LINGUIST List 15.1419

Wed May 5 2004

Diss: Computational Ling: Kan: 'Automatic text...'

Editor for this issue: Tomoko Okuno <>


  1. kanmy, Automatic text summarization as applied to information retrieval...

Message 1: Automatic text summarization as applied to information retrieval...

Date: Tue, 4 May 2004 21:28:28 -0400 (EDT)
From: kanmy <>
Subject: Automatic text summarization as applied to information retrieval...

Institution: Columbia University
Program: Natural Language Group Department of Computer Science
Dissertation Status: Completed
Degree Date: 2002

Author: Min-Yen Kan 

Dissertation Title: 
Automatic text summarization as applied to information retrieval:
Using indicative and informative

Dissertation URL:

Linguistic Field: Computational Linguistics 

Dissertation Director 1: Kathleen R. McKeown
Dissertation Director 2: Judith L. Klavans

Dissertation Abstract: 

I identify weaknesses with the standard "ranked list of documents"
information retrieval user interface by examining the search process
as performed in the traditional library by professional librarians and
catalogers.
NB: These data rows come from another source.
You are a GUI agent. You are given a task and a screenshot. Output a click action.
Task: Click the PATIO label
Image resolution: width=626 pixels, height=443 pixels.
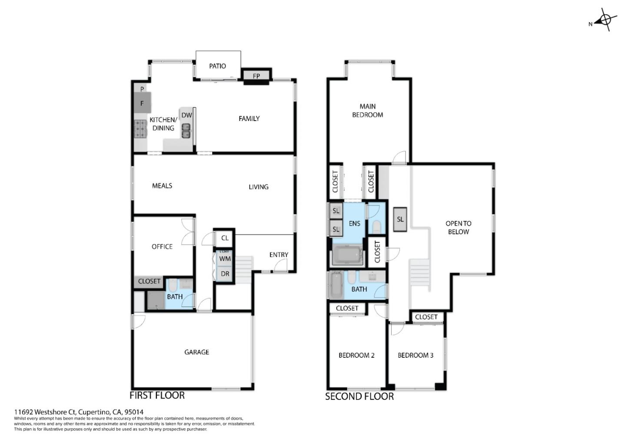pyautogui.click(x=217, y=66)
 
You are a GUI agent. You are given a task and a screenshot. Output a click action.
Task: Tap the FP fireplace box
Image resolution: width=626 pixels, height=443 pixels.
pyautogui.click(x=256, y=76)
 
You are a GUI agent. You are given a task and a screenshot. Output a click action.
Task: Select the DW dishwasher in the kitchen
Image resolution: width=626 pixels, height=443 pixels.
pyautogui.click(x=186, y=115)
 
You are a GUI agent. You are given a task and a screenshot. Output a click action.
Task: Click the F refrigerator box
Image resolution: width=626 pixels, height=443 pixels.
pyautogui.click(x=142, y=104)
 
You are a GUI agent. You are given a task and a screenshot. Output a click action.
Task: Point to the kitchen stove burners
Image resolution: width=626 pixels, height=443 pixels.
pyautogui.click(x=140, y=129)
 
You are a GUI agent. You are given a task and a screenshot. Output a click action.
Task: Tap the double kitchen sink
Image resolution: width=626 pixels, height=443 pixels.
pyautogui.click(x=186, y=131)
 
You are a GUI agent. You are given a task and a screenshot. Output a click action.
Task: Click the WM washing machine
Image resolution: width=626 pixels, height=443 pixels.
pyautogui.click(x=225, y=259)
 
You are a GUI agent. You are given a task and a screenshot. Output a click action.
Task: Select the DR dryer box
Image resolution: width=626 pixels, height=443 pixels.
pyautogui.click(x=225, y=274)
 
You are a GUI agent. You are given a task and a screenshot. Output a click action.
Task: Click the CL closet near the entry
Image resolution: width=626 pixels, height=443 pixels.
pyautogui.click(x=225, y=238)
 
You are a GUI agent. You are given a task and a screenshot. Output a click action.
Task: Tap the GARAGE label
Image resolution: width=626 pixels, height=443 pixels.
pyautogui.click(x=196, y=352)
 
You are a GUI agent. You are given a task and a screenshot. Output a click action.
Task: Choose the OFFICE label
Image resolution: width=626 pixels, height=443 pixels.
pyautogui.click(x=162, y=246)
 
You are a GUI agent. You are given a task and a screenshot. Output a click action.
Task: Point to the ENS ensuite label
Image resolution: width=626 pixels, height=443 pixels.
pyautogui.click(x=354, y=224)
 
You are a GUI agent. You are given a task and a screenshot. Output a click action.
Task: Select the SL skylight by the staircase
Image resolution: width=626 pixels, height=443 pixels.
pyautogui.click(x=400, y=219)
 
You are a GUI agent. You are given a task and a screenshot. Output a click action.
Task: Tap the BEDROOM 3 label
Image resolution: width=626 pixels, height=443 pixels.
pyautogui.click(x=416, y=356)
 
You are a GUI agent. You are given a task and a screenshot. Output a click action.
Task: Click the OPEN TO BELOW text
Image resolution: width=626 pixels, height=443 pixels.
pyautogui.click(x=458, y=228)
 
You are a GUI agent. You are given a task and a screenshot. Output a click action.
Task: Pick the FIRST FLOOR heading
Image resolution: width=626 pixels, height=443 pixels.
pyautogui.click(x=157, y=396)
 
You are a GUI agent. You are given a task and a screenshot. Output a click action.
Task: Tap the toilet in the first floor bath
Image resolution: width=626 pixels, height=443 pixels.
pyautogui.click(x=172, y=286)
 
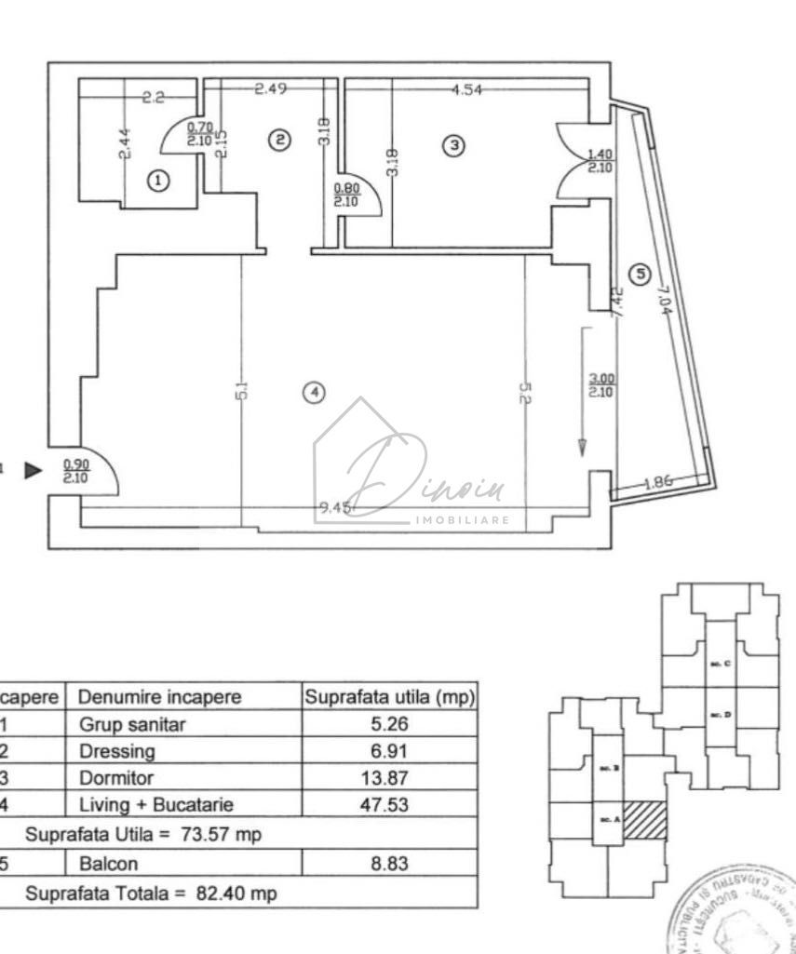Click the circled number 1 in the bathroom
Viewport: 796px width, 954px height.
pyautogui.click(x=159, y=181)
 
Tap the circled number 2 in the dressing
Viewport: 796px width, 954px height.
pyautogui.click(x=277, y=140)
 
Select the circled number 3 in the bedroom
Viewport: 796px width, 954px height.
pyautogui.click(x=452, y=145)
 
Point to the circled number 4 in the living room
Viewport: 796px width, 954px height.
pyautogui.click(x=315, y=393)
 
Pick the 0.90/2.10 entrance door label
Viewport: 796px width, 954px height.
pyautogui.click(x=75, y=471)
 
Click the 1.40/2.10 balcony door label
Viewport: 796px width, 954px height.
pyautogui.click(x=600, y=163)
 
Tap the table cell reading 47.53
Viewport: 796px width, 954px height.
pyautogui.click(x=384, y=804)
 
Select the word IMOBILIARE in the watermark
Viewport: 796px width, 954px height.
pyautogui.click(x=461, y=519)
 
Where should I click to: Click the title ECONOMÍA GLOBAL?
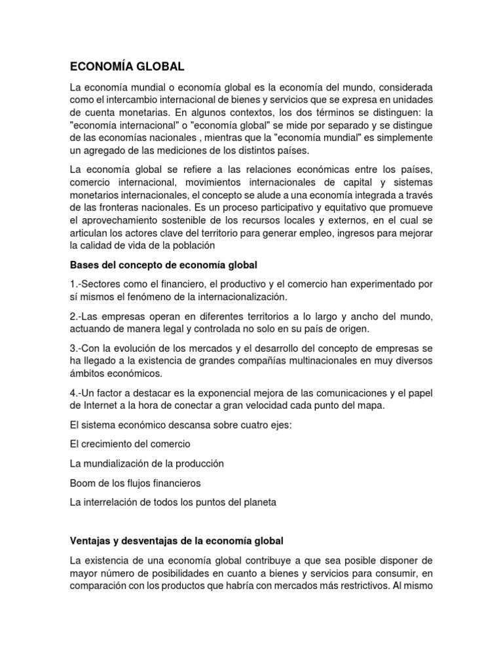(x=128, y=67)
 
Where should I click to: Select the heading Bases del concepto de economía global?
(x=164, y=265)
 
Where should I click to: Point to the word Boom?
(x=81, y=483)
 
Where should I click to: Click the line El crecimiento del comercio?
(x=130, y=444)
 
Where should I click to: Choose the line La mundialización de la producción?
(x=147, y=463)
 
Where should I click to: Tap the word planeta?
(x=259, y=503)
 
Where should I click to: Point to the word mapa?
(x=373, y=405)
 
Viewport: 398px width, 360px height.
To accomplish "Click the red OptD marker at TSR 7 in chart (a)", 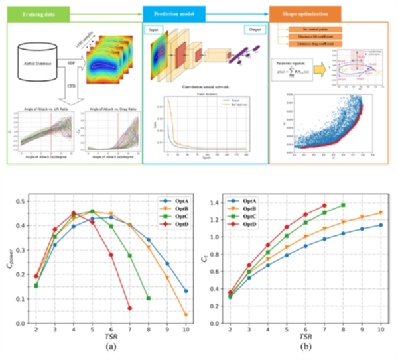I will pos(130,308).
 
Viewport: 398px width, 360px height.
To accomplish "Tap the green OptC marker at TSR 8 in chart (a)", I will pos(149,298).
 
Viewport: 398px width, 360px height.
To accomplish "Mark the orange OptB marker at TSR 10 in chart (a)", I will pos(186,315).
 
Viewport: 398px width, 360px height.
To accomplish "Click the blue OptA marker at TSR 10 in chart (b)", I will pos(381,225).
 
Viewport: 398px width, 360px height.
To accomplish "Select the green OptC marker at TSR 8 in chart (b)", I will pos(343,205).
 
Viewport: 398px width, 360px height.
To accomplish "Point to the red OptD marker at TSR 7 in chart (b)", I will pos(324,206).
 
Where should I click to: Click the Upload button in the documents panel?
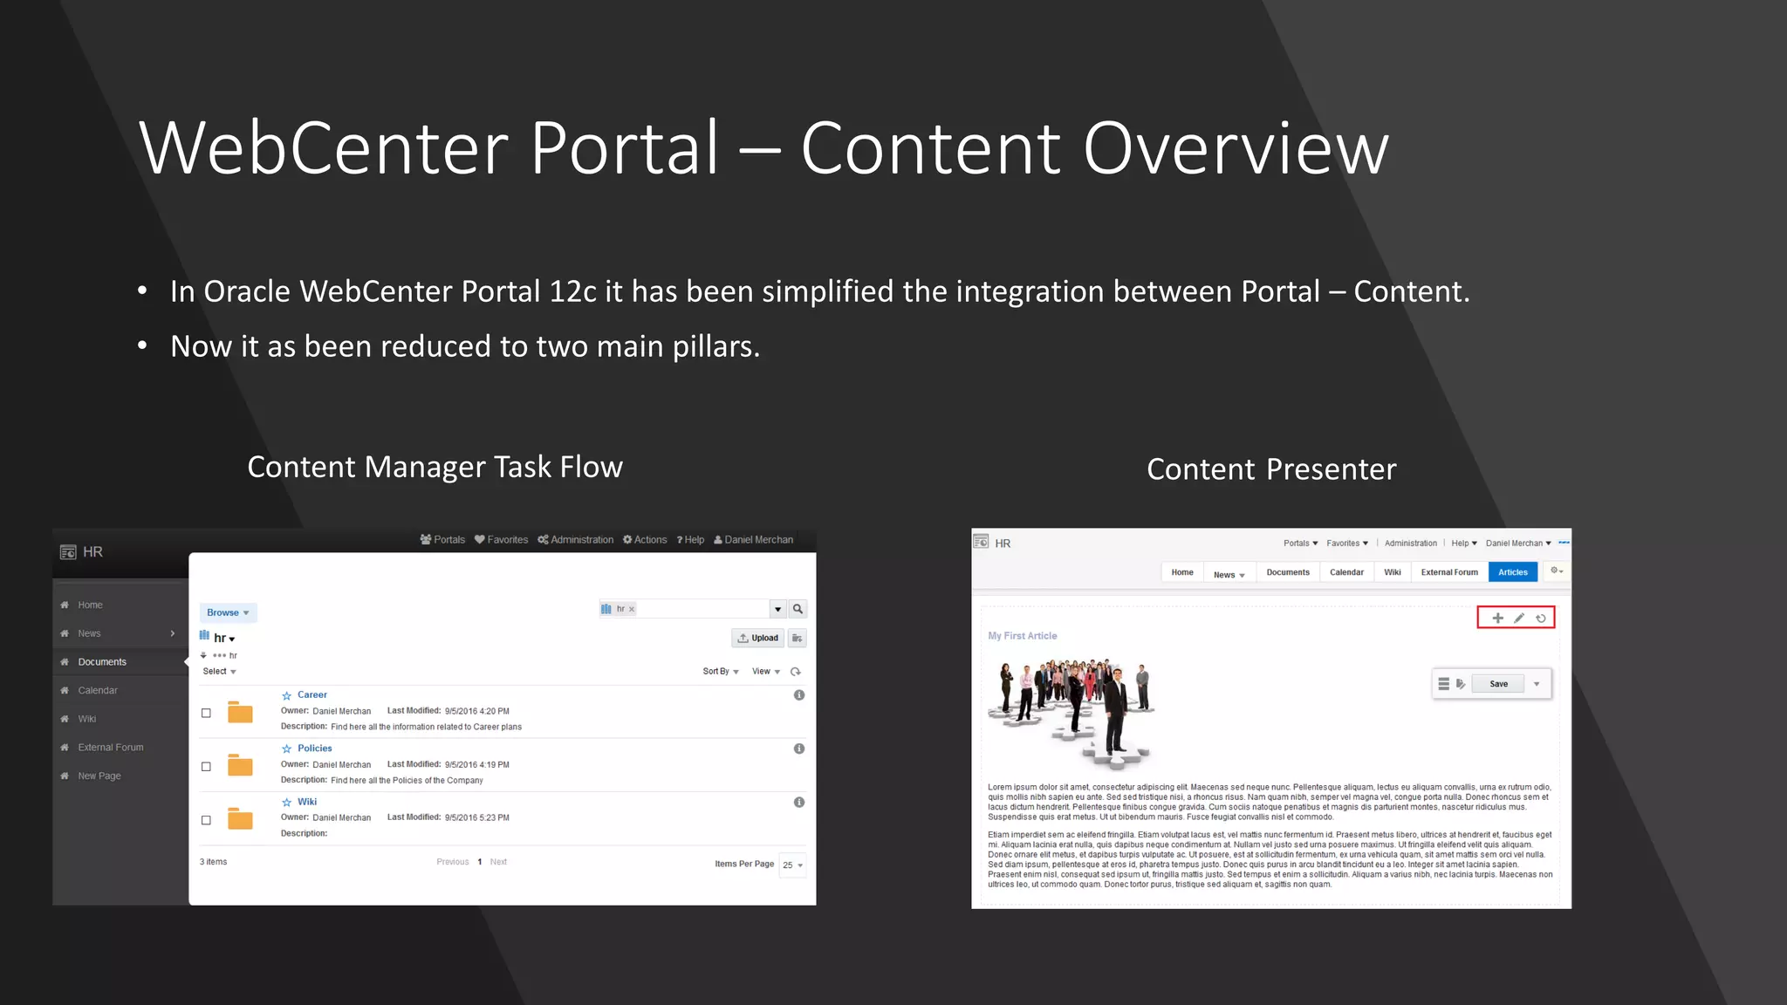(757, 638)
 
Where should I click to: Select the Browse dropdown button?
(228, 612)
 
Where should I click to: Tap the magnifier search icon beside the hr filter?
(798, 609)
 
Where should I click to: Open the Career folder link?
(312, 695)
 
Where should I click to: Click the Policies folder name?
(314, 749)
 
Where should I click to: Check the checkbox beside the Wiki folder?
(206, 820)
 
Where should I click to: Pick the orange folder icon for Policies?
(240, 766)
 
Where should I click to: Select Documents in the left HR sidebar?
(102, 662)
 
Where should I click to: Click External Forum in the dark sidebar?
(111, 748)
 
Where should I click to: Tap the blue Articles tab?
(1512, 572)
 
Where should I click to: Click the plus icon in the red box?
(1497, 618)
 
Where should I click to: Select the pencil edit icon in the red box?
(1519, 618)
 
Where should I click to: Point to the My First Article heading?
(1022, 636)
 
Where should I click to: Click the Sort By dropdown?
(721, 672)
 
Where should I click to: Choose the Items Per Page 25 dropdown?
(792, 865)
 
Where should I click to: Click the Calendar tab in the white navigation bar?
(1346, 572)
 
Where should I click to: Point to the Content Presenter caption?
(1271, 469)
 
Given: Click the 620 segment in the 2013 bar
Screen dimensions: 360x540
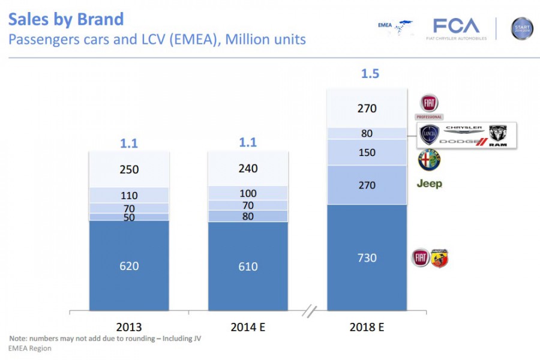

I distill these processes into a list of core strategies
which can be effectively fulfilled by multidocument summaries which
assist in both the searching and browsing process. This thesis
implements such automatic text summarization components to create an
alternative method of presenting search results coming from IR

As a post-processor of results coming from a search framework,
Centrifuser implements these principles by producing both informative
and indicative summaries that aid the user in information seeking
tasks. Centrifuser uses novel techniques in analyzing source articles
as a nested tree of topics, which allows the system to compare and
contrast discussions of common topics across documents, and to
identify rare topics. Documents similar in topic distribution are
grouped together to enable faster and more accurate relevance

A novel contribution in Centrifuser is the focus on generating
indicative summaries. I analyze two sources of indicative summaries
-- online public access catalog summaries as well as annotated
bibliography entries -- by examining guidelines for writing such
summaries and by cataloging types of information used in actual
summary corpora. The study reveals that metadata, such as the purpose
or audience of a resource, are important inclusions in indicative
summaries. By using the study's results, I derive an algorithm that
enables Centrifuser to author indicative summaries that both utilize
and include metadata, a novel contribution in the summarization field.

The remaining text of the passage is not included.